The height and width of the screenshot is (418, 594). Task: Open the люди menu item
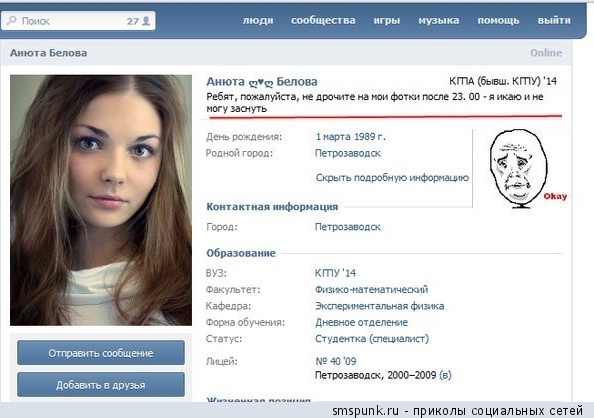[258, 20]
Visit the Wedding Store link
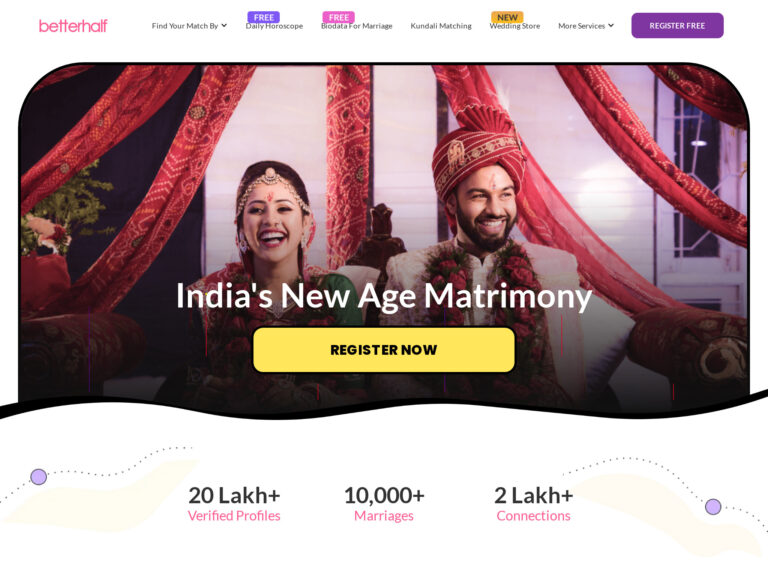The image size is (768, 576). pos(515,26)
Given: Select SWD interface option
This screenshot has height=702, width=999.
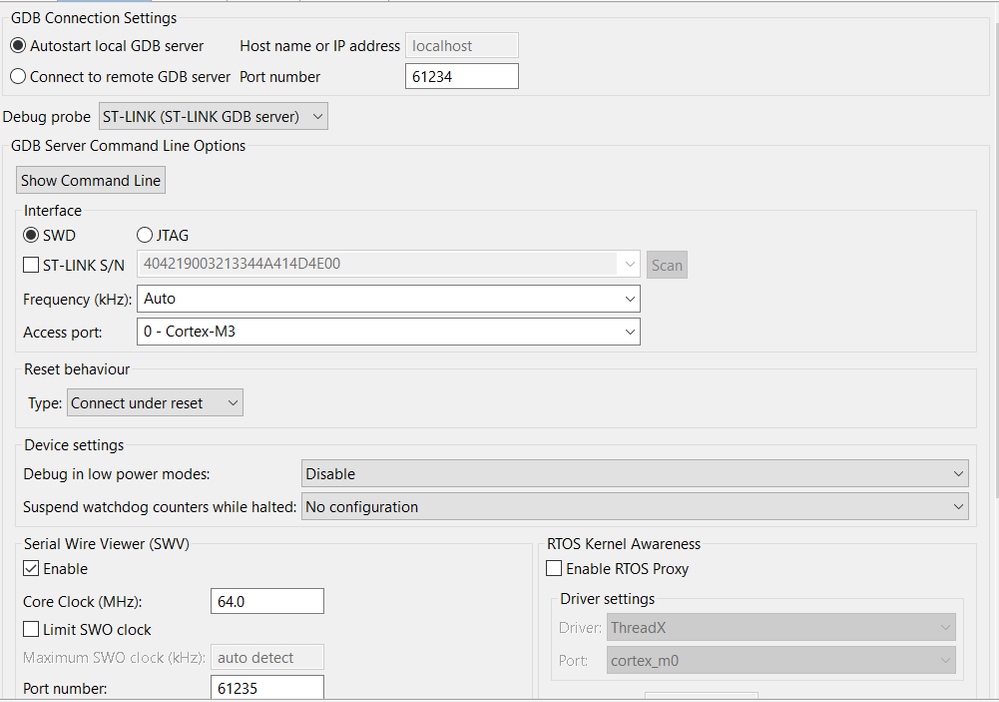Looking at the screenshot, I should (x=32, y=236).
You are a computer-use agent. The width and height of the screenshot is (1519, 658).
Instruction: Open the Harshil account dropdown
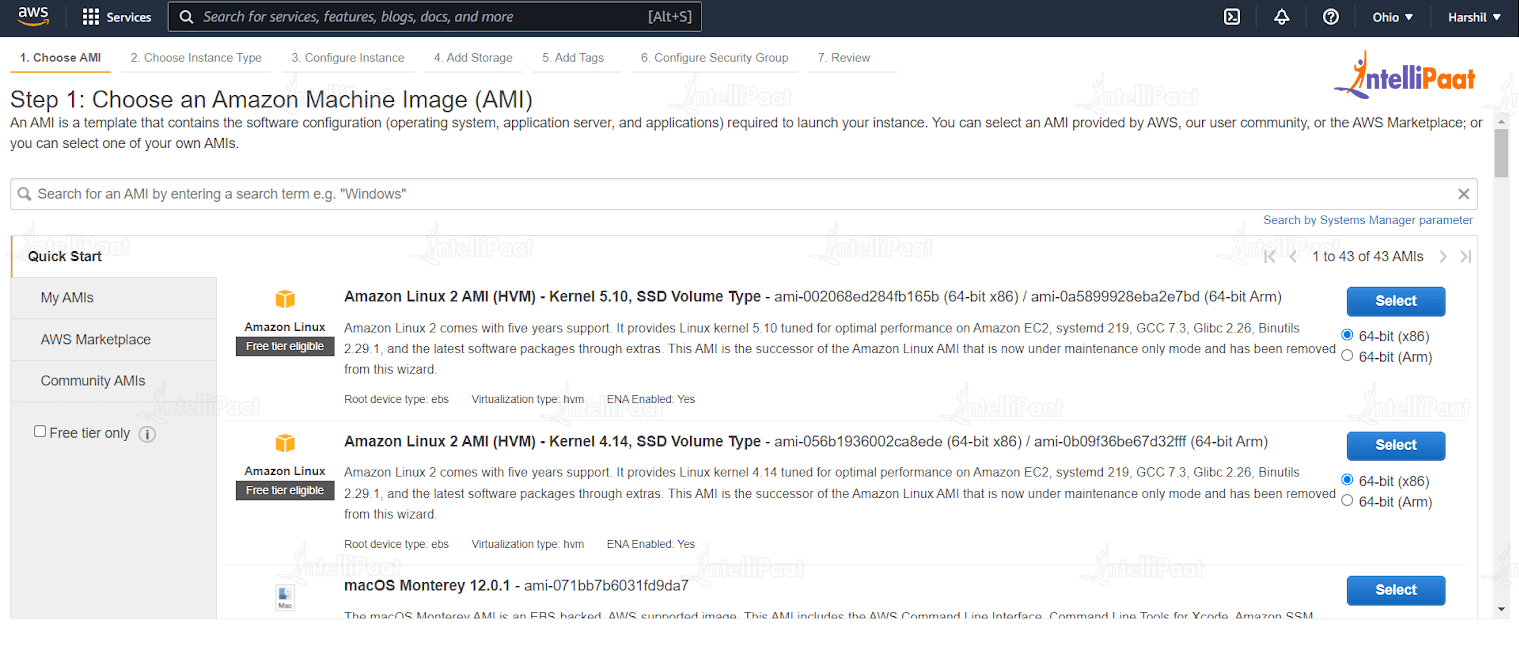coord(1472,16)
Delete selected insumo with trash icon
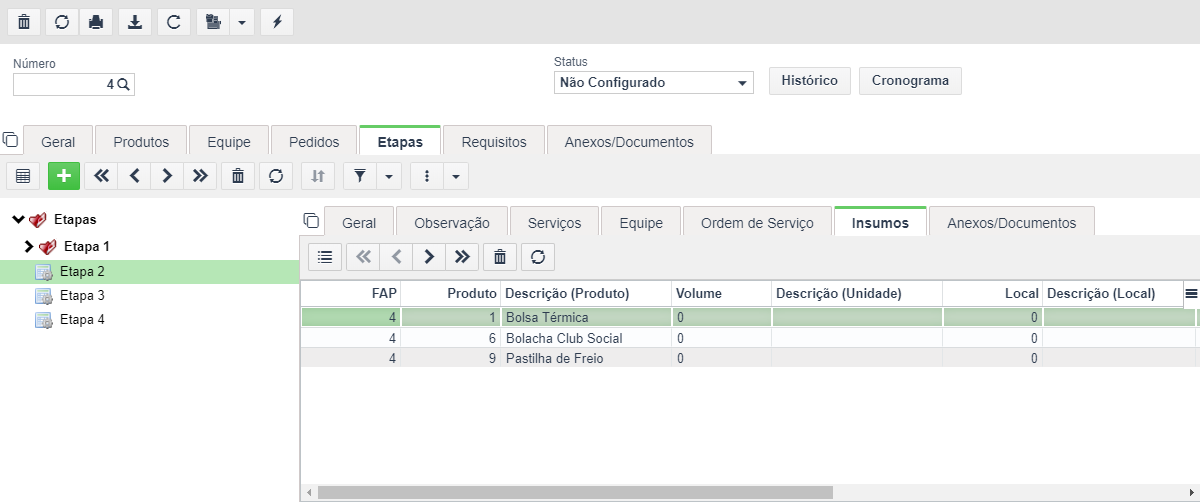Image resolution: width=1200 pixels, height=502 pixels. tap(500, 257)
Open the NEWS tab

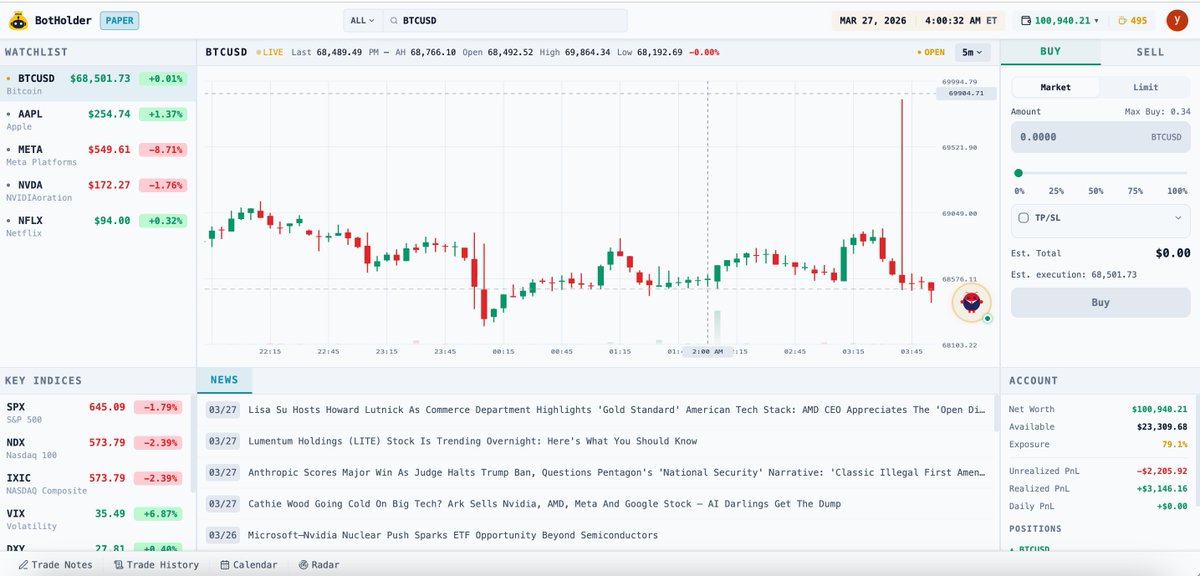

» **Required work**: The required answer is every line from the one containing "Delete selected insumo with trash icon" through the last line of the entries, restated word for word and with no pictures.

» **Task response**:
Delete selected insumo with trash icon
Image resolution: width=1200 pixels, height=502 pixels. tap(500, 257)
Open the NEWS tab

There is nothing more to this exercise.